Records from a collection

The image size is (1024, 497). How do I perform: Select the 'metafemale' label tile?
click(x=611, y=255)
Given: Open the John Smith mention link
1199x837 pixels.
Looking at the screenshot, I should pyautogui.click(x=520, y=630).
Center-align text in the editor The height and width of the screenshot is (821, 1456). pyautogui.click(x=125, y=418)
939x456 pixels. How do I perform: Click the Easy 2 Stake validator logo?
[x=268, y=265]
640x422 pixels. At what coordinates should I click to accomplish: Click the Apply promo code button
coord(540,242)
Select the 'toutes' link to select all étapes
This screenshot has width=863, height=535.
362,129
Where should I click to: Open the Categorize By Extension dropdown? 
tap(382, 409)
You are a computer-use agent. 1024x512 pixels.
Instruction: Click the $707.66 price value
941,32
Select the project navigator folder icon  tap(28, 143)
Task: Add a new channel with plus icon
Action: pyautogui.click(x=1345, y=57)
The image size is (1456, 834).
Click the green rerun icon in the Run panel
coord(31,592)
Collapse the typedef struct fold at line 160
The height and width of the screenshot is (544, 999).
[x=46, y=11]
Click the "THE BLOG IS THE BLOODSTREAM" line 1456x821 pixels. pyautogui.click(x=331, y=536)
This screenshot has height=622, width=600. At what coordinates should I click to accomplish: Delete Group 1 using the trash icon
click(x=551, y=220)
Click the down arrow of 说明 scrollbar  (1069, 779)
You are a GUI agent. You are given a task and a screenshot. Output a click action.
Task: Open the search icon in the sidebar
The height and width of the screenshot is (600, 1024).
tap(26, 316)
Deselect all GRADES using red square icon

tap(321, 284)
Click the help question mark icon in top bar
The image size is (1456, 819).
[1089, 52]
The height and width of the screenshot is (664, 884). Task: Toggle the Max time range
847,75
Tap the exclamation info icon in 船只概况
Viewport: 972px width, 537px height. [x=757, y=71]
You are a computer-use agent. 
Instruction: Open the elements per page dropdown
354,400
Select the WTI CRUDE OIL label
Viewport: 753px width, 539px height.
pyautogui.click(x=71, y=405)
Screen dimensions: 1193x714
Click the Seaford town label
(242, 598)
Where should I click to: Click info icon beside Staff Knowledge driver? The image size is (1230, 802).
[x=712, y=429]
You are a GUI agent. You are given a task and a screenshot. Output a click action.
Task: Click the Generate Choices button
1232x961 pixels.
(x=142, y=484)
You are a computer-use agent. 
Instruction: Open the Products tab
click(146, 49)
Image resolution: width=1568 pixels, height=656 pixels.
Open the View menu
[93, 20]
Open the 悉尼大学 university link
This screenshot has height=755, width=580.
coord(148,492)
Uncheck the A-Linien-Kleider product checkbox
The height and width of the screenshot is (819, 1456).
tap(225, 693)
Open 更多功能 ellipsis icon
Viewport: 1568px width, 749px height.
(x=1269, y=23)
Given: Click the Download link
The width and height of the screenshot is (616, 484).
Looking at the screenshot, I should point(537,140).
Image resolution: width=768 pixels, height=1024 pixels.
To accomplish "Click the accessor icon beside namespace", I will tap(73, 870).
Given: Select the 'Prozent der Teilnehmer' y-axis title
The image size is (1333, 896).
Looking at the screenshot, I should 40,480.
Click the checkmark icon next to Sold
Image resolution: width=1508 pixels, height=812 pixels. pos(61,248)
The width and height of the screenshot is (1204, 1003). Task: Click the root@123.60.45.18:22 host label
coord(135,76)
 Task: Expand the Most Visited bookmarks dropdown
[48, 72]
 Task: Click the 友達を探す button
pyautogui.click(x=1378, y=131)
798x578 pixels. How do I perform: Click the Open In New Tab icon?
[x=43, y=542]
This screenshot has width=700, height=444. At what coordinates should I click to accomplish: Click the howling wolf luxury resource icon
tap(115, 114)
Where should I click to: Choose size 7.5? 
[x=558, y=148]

WHAT YOU NEED TO DO: Copy out all of the data above, line for line, without changing anything.

EXERCISE RESPONSE:
The image size is (1024, 497). How do I perform: Select the 'metafemale' label tile?
click(x=611, y=255)
Given: Open the John Smith mention link
1199x837 pixels.
Looking at the screenshot, I should pyautogui.click(x=520, y=630).
Center-align text in the editor The height and width of the screenshot is (821, 1456). pyautogui.click(x=125, y=418)
939x456 pixels. How do I perform: Click the Easy 2 Stake validator logo?
[x=268, y=265]
640x422 pixels. At what coordinates should I click to accomplish: Click the Apply promo code button
coord(540,242)
Select the 'toutes' link to select all étapes
This screenshot has width=863, height=535.
362,129
Where should I click to: Open the Categorize By Extension dropdown? 
tap(382, 409)
You are a computer-use agent. 1024x512 pixels.
Instruction: Click the $707.66 price value
941,32
Select the project navigator folder icon  tap(28, 143)
Task: Add a new channel with plus icon
Action: pyautogui.click(x=1345, y=57)
The image size is (1456, 834).
Click the green rerun icon in the Run panel
coord(31,592)
Collapse the typedef struct fold at line 160
The height and width of the screenshot is (544, 999).
[x=46, y=11]
Click the "THE BLOG IS THE BLOODSTREAM" line 1456x821 pixels. pyautogui.click(x=331, y=536)
This screenshot has height=622, width=600. At what coordinates should I click to accomplish: Delete Group 1 using the trash icon
click(x=551, y=220)
Click the down arrow of 说明 scrollbar  (1069, 779)
You are a GUI agent. You are given a task and a screenshot. Output a click action.
Task: Open the search icon in the sidebar
The height and width of the screenshot is (600, 1024).
tap(26, 316)
Deselect all GRADES using red square icon

tap(321, 284)
Click the help question mark icon in top bar
The image size is (1456, 819).
[1089, 52]
The height and width of the screenshot is (664, 884). Task: Toggle the Max time range
847,75
Tap the exclamation info icon in 船只概况
Viewport: 972px width, 537px height. [x=757, y=71]
You are a computer-use agent. 
Instruction: Open the elements per page dropdown
354,400
Select the WTI CRUDE OIL label
Viewport: 753px width, 539px height.
pyautogui.click(x=71, y=405)
Screen dimensions: 1193x714
Click the Seaford town label
(242, 598)
Where should I click to: Click info icon beside Staff Knowledge driver? The image size is (1230, 802).
[x=712, y=429]
You are a GUI agent. You are given a task and a screenshot. Output a click action.
Task: Click the Generate Choices button
1232x961 pixels.
(x=142, y=484)
You are a computer-use agent. 
Instruction: Open the Products tab
click(146, 49)
Image resolution: width=1568 pixels, height=656 pixels.
Open the View menu
[93, 20]
Open the 悉尼大学 university link
This screenshot has height=755, width=580.
coord(148,492)
Uncheck the A-Linien-Kleider product checkbox
The height and width of the screenshot is (819, 1456).
tap(225, 693)
Open 更多功能 ellipsis icon
Viewport: 1568px width, 749px height.
(x=1269, y=23)
Given: Click the Download link
The width and height of the screenshot is (616, 484).
Looking at the screenshot, I should point(537,140).
Image resolution: width=768 pixels, height=1024 pixels.
To accomplish "Click the accessor icon beside namespace", I will tap(73, 870).
Given: Select the 'Prozent der Teilnehmer' y-axis title
The image size is (1333, 896).
Looking at the screenshot, I should 40,480.
Click the checkmark icon next to Sold
Image resolution: width=1508 pixels, height=812 pixels. pos(61,248)
The width and height of the screenshot is (1204, 1003). Task: Click the root@123.60.45.18:22 host label
coord(135,76)
 Task: Expand the Most Visited bookmarks dropdown
[48, 72]
 Task: Click the 友達を探す button
pyautogui.click(x=1378, y=131)
798x578 pixels. How do I perform: Click the Open In New Tab icon?
[x=43, y=542]
This screenshot has width=700, height=444. At what coordinates should I click to accomplish: Click the howling wolf luxury resource icon
tap(115, 114)
Where should I click to: Choose size 7.5? 
[x=558, y=148]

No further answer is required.